=== OBJECTIVE ===
Copy the records from their start through the line containing "click(x=182, y=198)", including that line. Omit the pictures.

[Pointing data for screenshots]

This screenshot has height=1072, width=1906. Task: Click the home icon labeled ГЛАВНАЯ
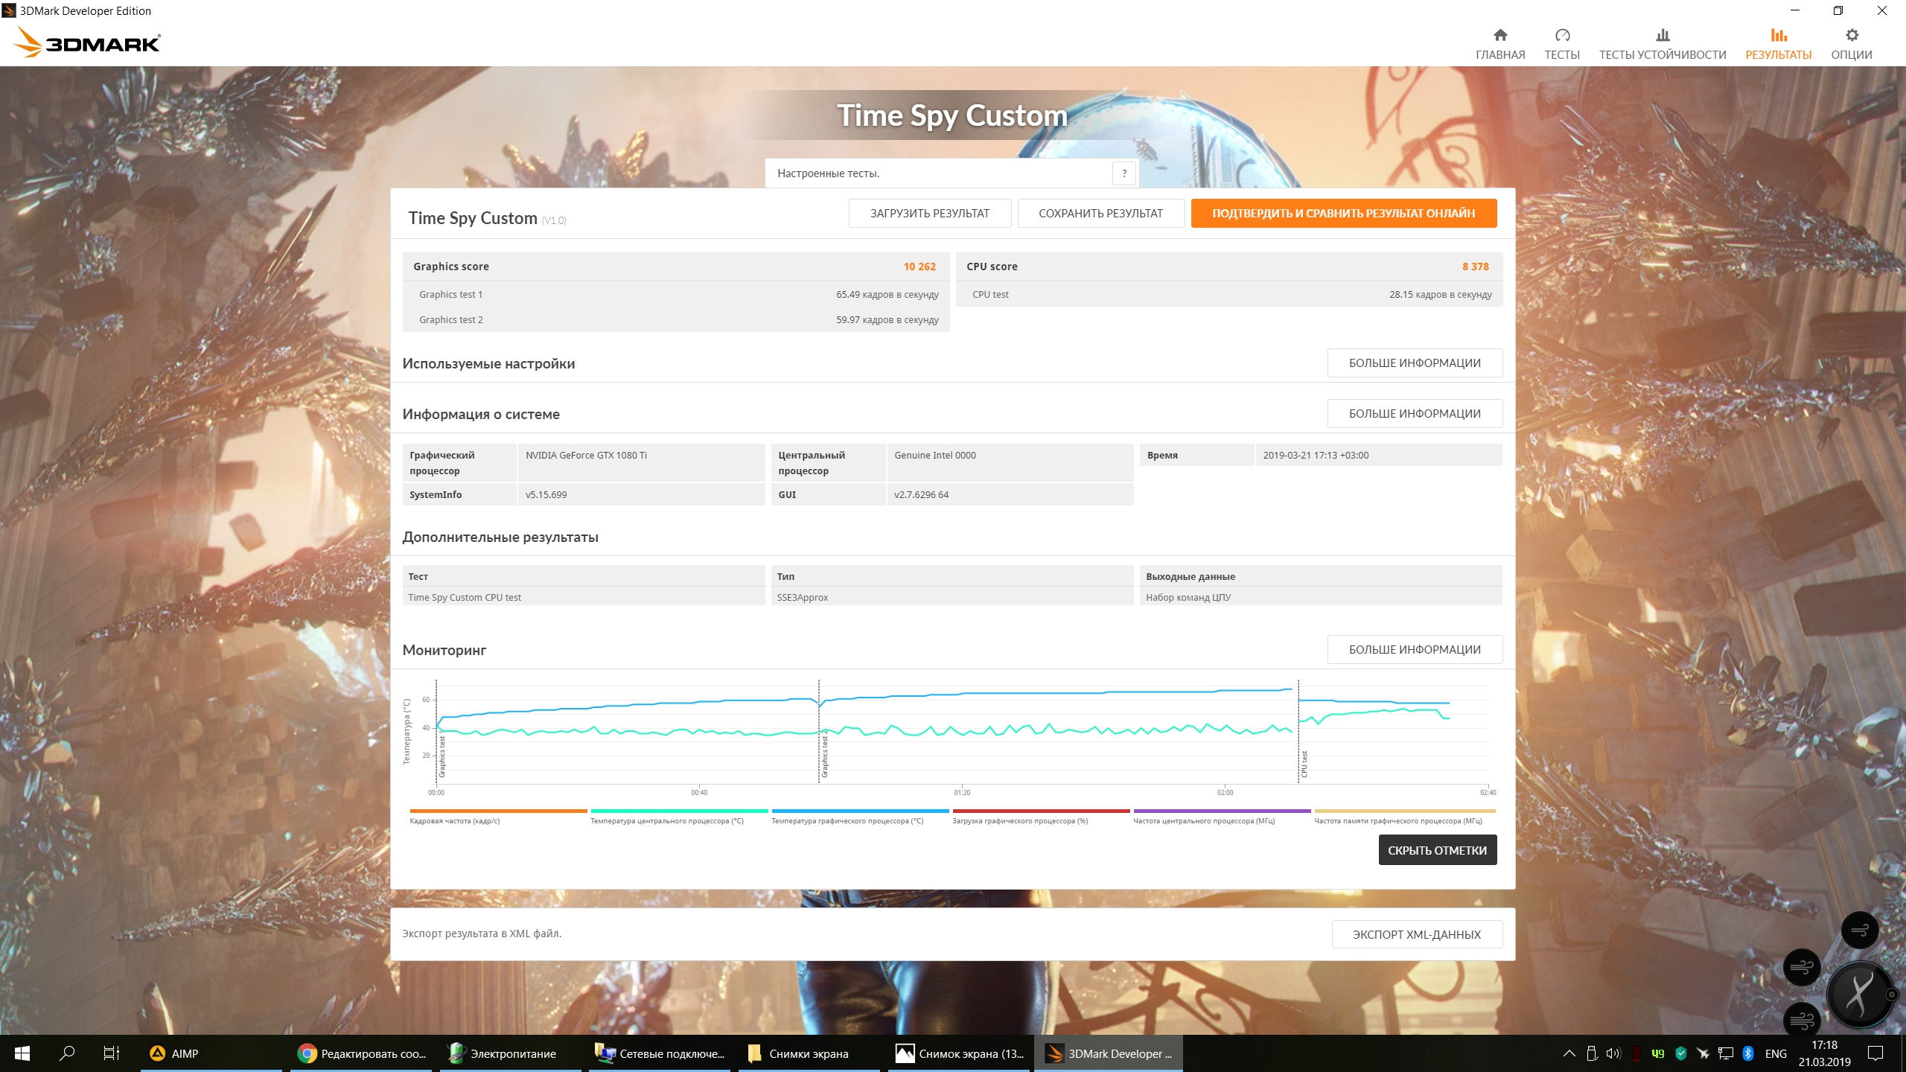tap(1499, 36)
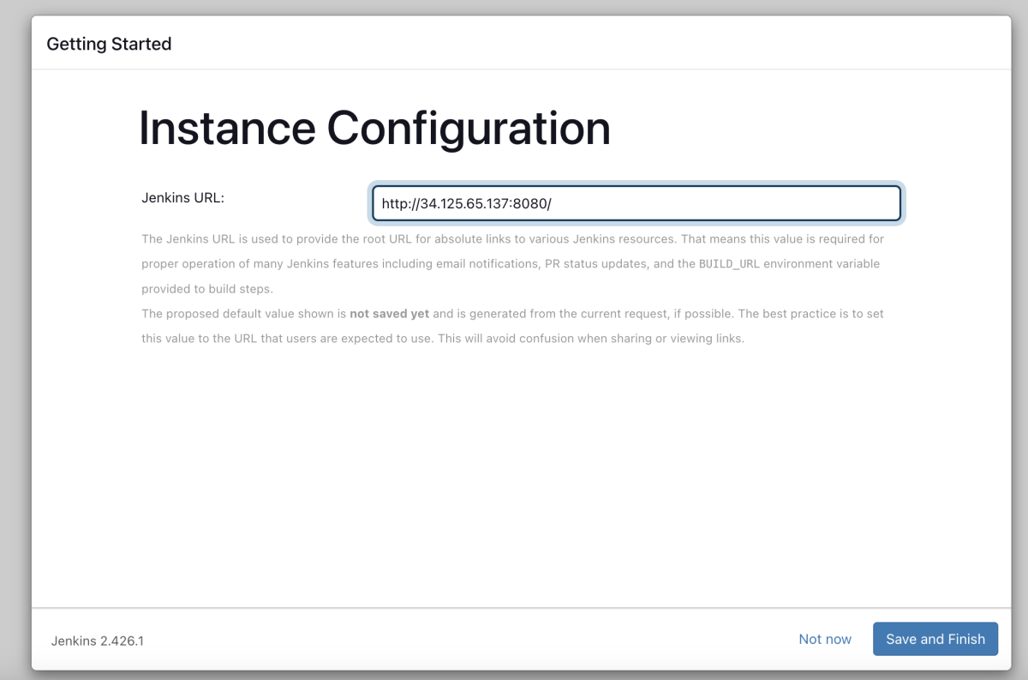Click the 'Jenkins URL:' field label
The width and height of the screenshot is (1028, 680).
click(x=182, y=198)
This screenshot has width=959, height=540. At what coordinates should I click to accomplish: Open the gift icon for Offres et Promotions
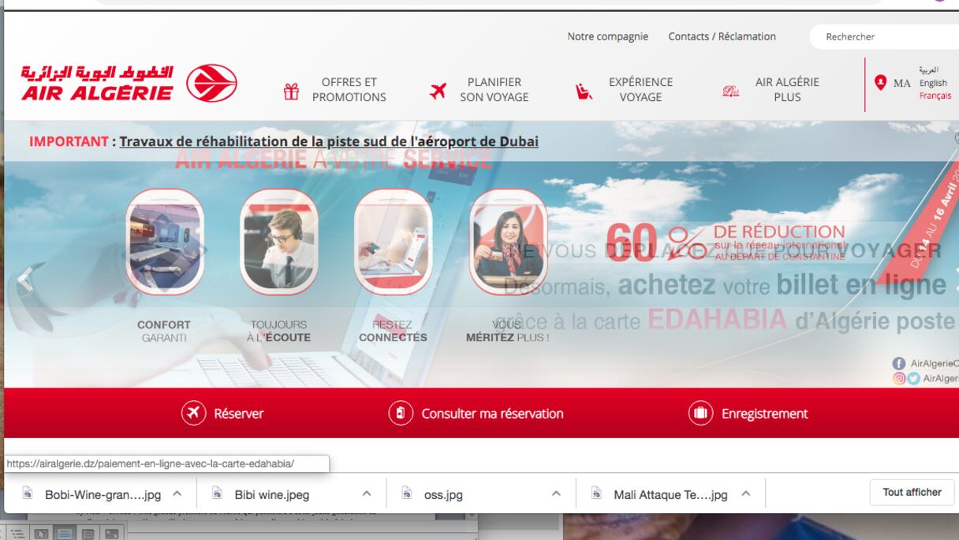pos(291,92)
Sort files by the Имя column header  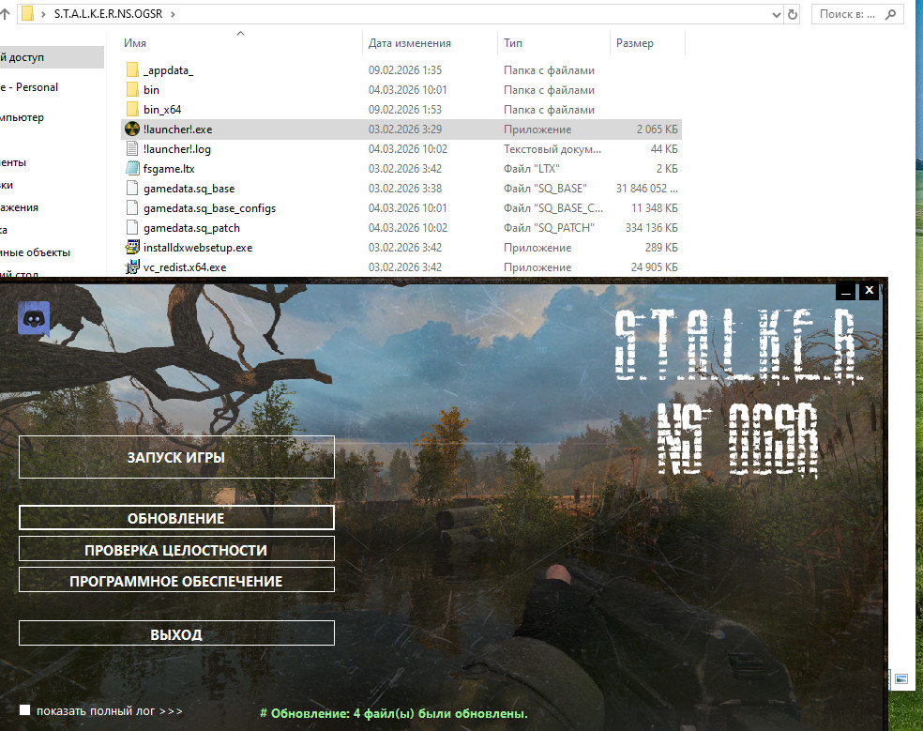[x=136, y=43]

=== FINAL RESULT ===
This screenshot has height=1072, width=1906. Task: Click the home icon labeled ГЛАВНАЯ
tap(1499, 36)
Click the 'Jenkins URL:' field label
The width and height of the screenshot is (1028, 680).
click(x=182, y=198)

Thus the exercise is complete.